I've come up with what I think is a pretty profound insight: interoperability enables evolvability. In fact, to push the point, I'd argue that they are two sides of the same coin. Both are very slippery terms, so let's get specific. Interoperability deals with how different systems interact to form a unified system. Often, the concept is centered on the interaction between offerings from two or more different vendors. For example, if modems from several vendors can interact to communicate, we say they are interoperable. Interoperability is enabled by a common protocol implemented by multiple vendors.

But now think about a product from a single vendor as it evolves from version to version. If the versions need to interact (e.g., communicate directly by some protocol or indirectly by sharing files), then we have what is commonly know as a compatibility issue (specifically forward and backward compatibility). The crux of my insight is that compatibility and interoperability are merely different aspects of fundamentally the same concept: interaction. Interoperability is focused on the interaction among vendors' products implementing a specific protocol version, while compatibility is focused on the interaction among one vendor's products implementing different protocol versions (which includes file or document versions).
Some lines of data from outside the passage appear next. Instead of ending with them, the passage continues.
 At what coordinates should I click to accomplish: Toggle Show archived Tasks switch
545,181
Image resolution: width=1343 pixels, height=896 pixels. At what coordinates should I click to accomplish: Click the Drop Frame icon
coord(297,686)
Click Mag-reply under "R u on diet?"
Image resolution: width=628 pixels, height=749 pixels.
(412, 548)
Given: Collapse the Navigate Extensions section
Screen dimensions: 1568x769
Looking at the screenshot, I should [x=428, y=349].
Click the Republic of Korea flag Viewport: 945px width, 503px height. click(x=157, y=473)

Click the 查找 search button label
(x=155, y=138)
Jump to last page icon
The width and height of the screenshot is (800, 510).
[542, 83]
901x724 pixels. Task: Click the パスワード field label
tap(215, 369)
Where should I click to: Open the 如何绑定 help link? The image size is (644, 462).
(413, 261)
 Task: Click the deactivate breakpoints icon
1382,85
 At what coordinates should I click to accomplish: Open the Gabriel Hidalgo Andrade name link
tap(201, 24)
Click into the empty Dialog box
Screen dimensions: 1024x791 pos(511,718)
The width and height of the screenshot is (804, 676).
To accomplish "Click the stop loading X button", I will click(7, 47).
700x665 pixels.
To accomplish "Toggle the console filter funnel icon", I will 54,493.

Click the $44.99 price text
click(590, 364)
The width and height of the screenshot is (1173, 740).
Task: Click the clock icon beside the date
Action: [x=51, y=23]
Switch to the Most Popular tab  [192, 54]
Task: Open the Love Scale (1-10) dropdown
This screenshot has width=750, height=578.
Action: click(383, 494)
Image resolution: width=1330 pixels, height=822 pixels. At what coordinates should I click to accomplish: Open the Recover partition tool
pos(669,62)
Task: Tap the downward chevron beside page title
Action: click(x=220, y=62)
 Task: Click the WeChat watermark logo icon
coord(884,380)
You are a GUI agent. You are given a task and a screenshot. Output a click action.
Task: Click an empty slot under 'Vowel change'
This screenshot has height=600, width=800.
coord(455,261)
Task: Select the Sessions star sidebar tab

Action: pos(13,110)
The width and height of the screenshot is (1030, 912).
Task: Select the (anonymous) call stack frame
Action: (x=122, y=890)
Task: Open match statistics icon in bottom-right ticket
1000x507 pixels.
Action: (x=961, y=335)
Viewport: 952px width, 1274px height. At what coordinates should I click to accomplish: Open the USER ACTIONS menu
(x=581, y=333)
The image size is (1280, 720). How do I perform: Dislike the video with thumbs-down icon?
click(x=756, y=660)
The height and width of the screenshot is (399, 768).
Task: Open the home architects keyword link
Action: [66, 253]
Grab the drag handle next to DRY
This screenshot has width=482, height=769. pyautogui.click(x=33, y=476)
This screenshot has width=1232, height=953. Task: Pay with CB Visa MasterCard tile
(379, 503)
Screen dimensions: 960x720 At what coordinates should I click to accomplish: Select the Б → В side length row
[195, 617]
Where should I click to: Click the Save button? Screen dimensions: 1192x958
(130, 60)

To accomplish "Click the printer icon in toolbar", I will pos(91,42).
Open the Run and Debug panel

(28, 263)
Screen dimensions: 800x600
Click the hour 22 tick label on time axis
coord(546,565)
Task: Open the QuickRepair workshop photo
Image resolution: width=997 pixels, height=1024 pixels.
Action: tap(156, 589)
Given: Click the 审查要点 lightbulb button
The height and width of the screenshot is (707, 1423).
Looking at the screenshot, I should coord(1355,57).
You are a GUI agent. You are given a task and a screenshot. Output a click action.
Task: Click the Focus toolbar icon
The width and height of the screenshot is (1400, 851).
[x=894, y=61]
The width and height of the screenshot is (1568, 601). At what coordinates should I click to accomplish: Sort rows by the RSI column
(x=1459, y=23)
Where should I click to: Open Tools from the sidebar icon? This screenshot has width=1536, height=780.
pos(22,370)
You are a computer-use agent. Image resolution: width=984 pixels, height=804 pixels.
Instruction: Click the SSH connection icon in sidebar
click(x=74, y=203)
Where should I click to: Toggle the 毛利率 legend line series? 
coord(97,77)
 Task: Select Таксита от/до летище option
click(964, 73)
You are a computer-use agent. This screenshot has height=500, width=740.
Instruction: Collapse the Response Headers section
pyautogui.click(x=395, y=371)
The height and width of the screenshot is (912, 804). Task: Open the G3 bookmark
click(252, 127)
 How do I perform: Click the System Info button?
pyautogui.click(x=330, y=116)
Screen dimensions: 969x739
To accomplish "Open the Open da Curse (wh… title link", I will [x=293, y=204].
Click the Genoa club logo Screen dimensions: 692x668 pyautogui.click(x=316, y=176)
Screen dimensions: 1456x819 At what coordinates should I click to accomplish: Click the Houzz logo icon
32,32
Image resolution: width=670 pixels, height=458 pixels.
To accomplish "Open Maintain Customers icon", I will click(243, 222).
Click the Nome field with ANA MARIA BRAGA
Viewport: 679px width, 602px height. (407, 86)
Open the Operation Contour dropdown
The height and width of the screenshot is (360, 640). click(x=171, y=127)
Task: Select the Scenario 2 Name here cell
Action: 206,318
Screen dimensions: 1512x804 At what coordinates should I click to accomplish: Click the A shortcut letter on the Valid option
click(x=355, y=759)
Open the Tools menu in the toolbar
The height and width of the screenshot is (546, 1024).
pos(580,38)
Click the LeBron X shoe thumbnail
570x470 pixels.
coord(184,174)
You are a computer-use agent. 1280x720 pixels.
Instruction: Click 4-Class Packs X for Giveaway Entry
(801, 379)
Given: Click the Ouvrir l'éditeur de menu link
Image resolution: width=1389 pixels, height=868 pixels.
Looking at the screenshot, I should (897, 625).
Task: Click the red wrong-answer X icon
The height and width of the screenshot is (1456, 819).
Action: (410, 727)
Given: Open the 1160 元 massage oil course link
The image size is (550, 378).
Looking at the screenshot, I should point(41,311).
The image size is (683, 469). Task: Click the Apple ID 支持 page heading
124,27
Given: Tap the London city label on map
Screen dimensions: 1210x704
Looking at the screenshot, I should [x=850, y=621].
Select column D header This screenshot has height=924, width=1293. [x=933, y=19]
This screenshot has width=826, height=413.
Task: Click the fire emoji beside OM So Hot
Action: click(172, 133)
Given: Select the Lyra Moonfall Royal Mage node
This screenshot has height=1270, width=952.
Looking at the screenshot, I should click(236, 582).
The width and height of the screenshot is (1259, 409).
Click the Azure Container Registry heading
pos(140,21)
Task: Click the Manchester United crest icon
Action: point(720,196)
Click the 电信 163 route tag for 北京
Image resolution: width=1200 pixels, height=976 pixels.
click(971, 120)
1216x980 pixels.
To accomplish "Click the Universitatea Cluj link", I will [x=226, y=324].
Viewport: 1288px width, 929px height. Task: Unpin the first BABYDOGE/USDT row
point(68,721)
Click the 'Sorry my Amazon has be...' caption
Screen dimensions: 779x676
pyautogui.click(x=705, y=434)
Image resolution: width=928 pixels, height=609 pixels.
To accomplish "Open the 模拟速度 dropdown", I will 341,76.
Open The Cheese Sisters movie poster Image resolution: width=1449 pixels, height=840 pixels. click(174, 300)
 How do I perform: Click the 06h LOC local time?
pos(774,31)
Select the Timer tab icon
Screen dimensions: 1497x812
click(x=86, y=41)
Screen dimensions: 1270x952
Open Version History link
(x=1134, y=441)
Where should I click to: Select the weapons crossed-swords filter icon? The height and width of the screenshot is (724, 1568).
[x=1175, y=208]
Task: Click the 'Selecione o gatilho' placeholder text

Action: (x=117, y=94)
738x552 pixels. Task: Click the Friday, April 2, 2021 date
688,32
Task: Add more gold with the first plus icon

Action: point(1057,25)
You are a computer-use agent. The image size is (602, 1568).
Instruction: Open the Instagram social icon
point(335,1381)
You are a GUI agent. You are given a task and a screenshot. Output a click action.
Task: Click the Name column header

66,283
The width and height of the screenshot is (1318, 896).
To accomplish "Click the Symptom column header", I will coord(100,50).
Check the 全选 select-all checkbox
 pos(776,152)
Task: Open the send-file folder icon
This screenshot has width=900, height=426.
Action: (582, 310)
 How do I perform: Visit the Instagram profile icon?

But in both cases we are really dealing with variations (versions) of a common protocol. In both cases, a vendor is modifying its implementation of a protocol to add new behavior, remove old behavior, or change current behavior. If products implementing different versions of a protocol can successfully interact then they are said to be interoperable, when the products are from different vendors, or compatible if the products are from one vendor. But despite the different labels, it's the same concept underlying them.

To put it succinctly: Compatibility is simply interoperability between old, current, and new versions.

Accordingly, the better an SOA enables interoperability, the better it should enable compatibility. Of course, the concept of a spanning layer (the narrow waist of the hourglass) is key to compatibility as well. If a spanning layer can be used to unify heterogeneous resources in the bottom of the hourglass, such resources can be different because they are from different vendors or because they are different versions from one vendor. Viewed this way, a rolling upgrade (whose formal definition I cannot seem to find on the web) is simply a federation across old, current, and new versions--in principle no different from a federation across systems from different vendors.

I'll have a lot more to say about interoperability and compatibility; but for now, just think about it.